I’m happy to agree to disagree.

However, I started this discussion by mentioning frappe cloud from the get-go. That, and the hundreds if not thousands(+100 for custom doctypes, +100 for custom app) to implement ERPNext. Or, any of these apps, leaves your “free” remark feeling tone-deaf.

“Free” was never in the picture. I’m not asking for better “free” guides to install the erp on my 2cpu 2012 old laptop.

I’m asking for LMS to use the same payment functionality erpnext does, and for basic integrations like that to be a part of app mvps moving forward.

OR, barring that, to at least have a bare-bones guide to best practicing linking doctypes from other apps to the ERP.

Because checks notes, %90+ of the activity and funding from frappe cloud comes from erpnext users.

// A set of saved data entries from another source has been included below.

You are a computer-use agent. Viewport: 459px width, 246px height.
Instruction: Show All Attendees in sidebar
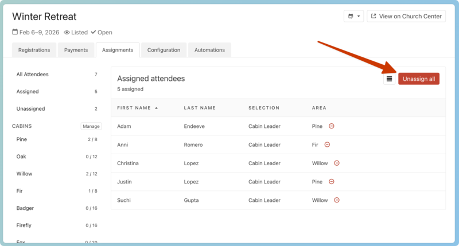(33, 75)
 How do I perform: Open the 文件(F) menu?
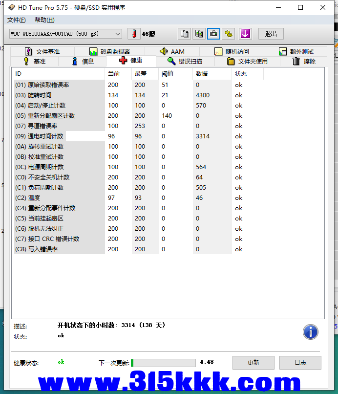click(16, 20)
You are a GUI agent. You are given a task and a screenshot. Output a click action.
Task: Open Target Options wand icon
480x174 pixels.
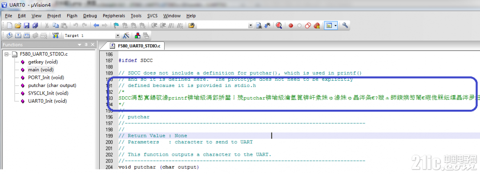coord(126,36)
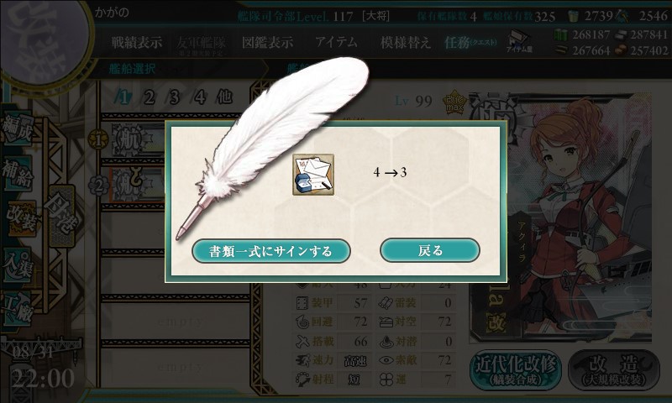Click the marriage documents item icon
The height and width of the screenshot is (403, 672).
coord(313,175)
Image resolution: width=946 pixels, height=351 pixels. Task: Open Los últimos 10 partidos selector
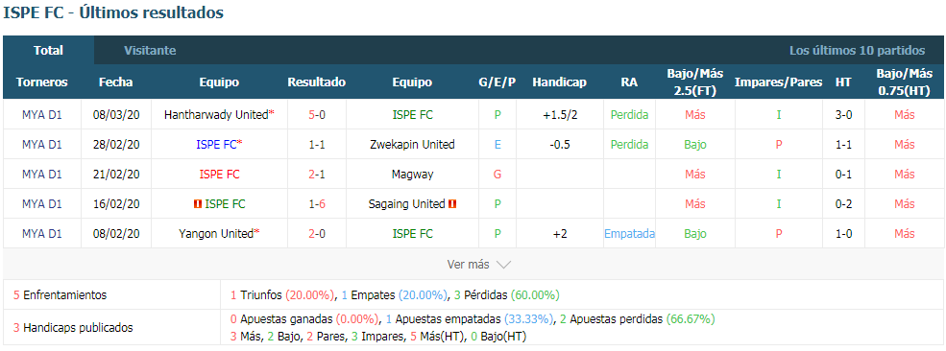click(x=857, y=51)
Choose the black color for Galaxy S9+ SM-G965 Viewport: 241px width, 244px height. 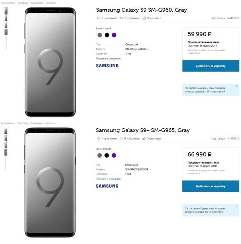pyautogui.click(x=107, y=155)
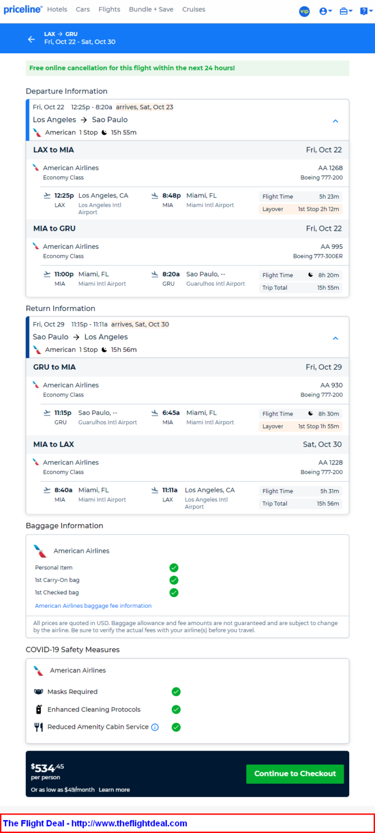Click the Enhanced Cleaning Protocols checkmark

(x=176, y=710)
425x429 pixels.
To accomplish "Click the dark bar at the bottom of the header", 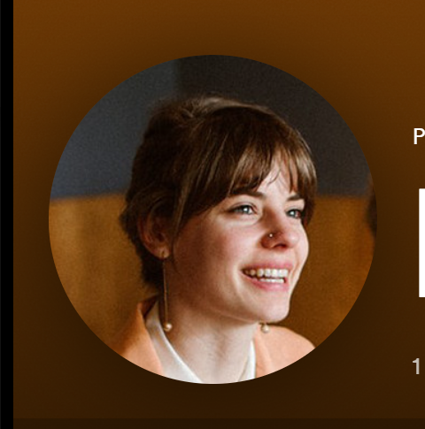I will point(219,424).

Feel free to fact-check me on this.

I’m not trying to pick a fight here, and I’m sorry if it seems like I am. I hear you saying that Frappe is almost-but-not-quite what you need, and I am sympathetic to why that’s frustrating.

That said, wishing that Frappe’s design approach would change to better suit your needs is a recipe for making yourself even more frustrated. If Frappe-as-it-is does not suit your needs, the proactive options available to you are:

  1. Find another platform that does
  2. Learn how to build the integrations you want yourself
  3. Pay somebody (possibly Frappe Inc) to add those features for you

The barebones guide you mention already exists, and it’s actually pretty thorough. CRM is just another app, and Frappe has a range of low-code and no-code ways to link different doctypes across apps. The integrations you want will be built from these components.

Rushabh has said that hooks linking CRM to the sales cycle will come at some point, but it’s not a top priority. I can definitely understand why that choice was made. That said, while testing CRM, I wanted a connection to feed CRM Deals into Quotes/Sales Orders. It took a couple of hours to get everything I wanted up and running, exactly as I wanted it. That flexibility has always been the greatest strength of the Frappe framework.

5 Likes

They’ve been claiming this for years. Whether hyperbole or in seriousness, I don’t know.

A SAP Alternative at a fraction of the price

A Microsoft Dynamics Alternative with low TCO

Right, ERPNext is positioning itself as an alternative to those things. I don’t know why that would be hyperbole, since that’s the job the software was designed to do. That’s not what we were talking about, though. We were talking about whether Frappe Inc’s goal was to become “bigtime”.

Even more than the lack of integration, I think the greater downside of standalone apps like the new CRM product is that it pulls Frappe (company) resources away from ongoing development and improvement of the core ERPNext product.

There’s been some discussion of the UI improvements trickling down to the ERPNext framework, but the latest posts seem to indicate that will be at least several years away.

1 Like

Indeed, this will be discussed publicly in a few days. See the schedule for October 4th

5 Likes

The only product that might have a deeper integration with ERPNext is CRM - and we have already started that integration. I don’t think this generic assumption (that integrations are crucial) should apply universally.

1 Like

I do agree here but I think the underlying question is about product vision for erpnext, frappe apps and frappe / community investment.

I hope this is publicly covered at Frappeverse and streamed for those of us promoting erpnext and frappe around the world.

Either way a clearer roadmap (including any ootb integration points and consistent core functions like payments) would be useful.

Finally to the original poster I would suggest n8n to integrate your apps and other architecture components if you need a middleware data movement layer.

1 Like

Interesting feedback. I read it as well intentioned.
From a business development perspective, I sort of agree. Having stronger integrations between the different apps introduces stronger network effects. This will result in a true Frappe “ecosystem”, where different modules can be integrated with each other and together be stronger than if standing alone. In the end, it is as rightly pointed out Frappe’s call. But from the outside, I think @Jake has a good point.